Some chapters are written from the perspective of Emily's girlfriend, Claire, who initially struggles to accept Emily due to the norms Claire has come to believe from her religion and society. Claire starts to understand Emily's gender identity and connect with the trans community over the course of the book, in part by studying the Bible. Emily later comes out to her parents with the help of her new therapist, although the process is hard.

== Development ==
Gold has a Bachelor of Arts in English and Religious Studies from Macalester College and a Master of Fine Arts in Writing from Hamline University. They spent seven years as a print reporter in the LGBTQ community, stating that the trans women they befriended in that role helped inspire Being Emily. Gold later worked in marketing before returning to Macalester as an English professor.

Gold said that they devoted much of the book to explaining trans concepts to cisgender readers because at the time it was published, most non-trans people were new to understanding LGBTQ identities and trans topics.

==Publication==
Bella Books, an indie publisher that focuses on literature about queer women, published Being Emily. Gold appreciated that Bella Books supported trans people in the lesbian community. They initially shared the book with an editor at a Big Five publisher but were told the book was too niche for the press. Mainstream publishers eventually released their first YA novel by and about a trans person in 2016: If I Was Your Girl by Meredith Russo.
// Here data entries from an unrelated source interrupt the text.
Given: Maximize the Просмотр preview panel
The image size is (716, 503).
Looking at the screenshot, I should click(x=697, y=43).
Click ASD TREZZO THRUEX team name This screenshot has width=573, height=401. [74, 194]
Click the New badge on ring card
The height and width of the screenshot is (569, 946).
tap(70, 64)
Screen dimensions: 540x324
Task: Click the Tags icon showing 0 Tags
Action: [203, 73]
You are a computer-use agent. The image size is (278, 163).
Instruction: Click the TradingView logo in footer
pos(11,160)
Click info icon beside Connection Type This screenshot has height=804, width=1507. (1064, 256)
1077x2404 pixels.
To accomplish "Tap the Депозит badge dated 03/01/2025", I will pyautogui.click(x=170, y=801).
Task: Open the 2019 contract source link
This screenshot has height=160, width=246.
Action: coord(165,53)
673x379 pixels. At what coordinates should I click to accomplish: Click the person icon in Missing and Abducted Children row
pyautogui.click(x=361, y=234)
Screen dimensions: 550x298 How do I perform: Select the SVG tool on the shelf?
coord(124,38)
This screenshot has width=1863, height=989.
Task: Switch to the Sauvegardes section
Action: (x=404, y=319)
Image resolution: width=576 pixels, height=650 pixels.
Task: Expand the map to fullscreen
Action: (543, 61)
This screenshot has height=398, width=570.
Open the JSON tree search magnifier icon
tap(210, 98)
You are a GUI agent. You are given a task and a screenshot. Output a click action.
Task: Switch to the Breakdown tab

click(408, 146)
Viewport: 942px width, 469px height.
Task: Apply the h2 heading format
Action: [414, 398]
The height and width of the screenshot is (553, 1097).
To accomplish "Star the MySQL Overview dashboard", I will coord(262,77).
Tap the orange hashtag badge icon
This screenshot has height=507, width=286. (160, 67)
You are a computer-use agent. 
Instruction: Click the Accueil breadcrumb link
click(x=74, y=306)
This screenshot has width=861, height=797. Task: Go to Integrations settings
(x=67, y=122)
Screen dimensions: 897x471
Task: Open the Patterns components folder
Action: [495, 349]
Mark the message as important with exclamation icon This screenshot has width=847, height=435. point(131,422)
By 2018, Gold felt that the trans community had evolved so much since 2012 that the book should be refreshed. Stephanie Burt introduced the second edition of Being Emily, published in 2018. She said in 2025 that a copy of Being Emily was the best book she had ever been given, and suggested to readers: "Consider giving it to a trans girl near you!" The new edition used updated terminology and referred to more recent scientific understanding of gender during childhood.

==Reception==
Lydia Harris describes the novel as "extraordinarily poignant" and says that "the chapters chronicling [Emily's friend] Claire's struggles with religious, emotional and social mores are worth the price of this novel alone." Clarence Harlan Orsi, reviewing the field of YA fiction for its treatment of trans characters, compares Being Emily to Parrotfish and If I Was Your Girl in the Los Angeles Review of Books. He states that this genre tends to emphasize an inner goodness and normalcy for all their trans characters in rote ways. Orsi analyzes the portrayal of "normalcy" in these books as involving "performing the conventions of one’s chosen gender, affecting compliance with (rather than rebellion against) family and other authorities, and often (though not exclusively) becoming heterosexual."

Being Emily won the 2013 Goldie Award for Dramatic General Fiction. It was also a finalist for the 2013 Lambda Literary Award for Transgender Fiction.